Work required - Rewrite the records starting with the line that contains "Screen dimensions: 1456x819" and going on through the line that contains "Action: pos(1308,752)", switching "member list" to "user list" and keeping everything else the same.

─── Information given

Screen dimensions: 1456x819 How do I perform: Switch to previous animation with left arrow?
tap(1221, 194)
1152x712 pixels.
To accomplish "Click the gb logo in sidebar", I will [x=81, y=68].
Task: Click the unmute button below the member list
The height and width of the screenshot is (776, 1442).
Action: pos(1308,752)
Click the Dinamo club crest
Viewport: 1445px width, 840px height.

──────
─── Information given

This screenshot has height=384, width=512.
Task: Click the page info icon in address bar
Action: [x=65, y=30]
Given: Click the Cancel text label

──────

Output for this task -
Screen dimensions: 1456x819 How do I perform: Switch to previous animation with left arrow?
tap(1221, 194)
1152x712 pixels.
To accomplish "Click the gb logo in sidebar", I will [x=81, y=68].
Task: Click the unmute button below the user list
The height and width of the screenshot is (776, 1442).
Action: pos(1308,752)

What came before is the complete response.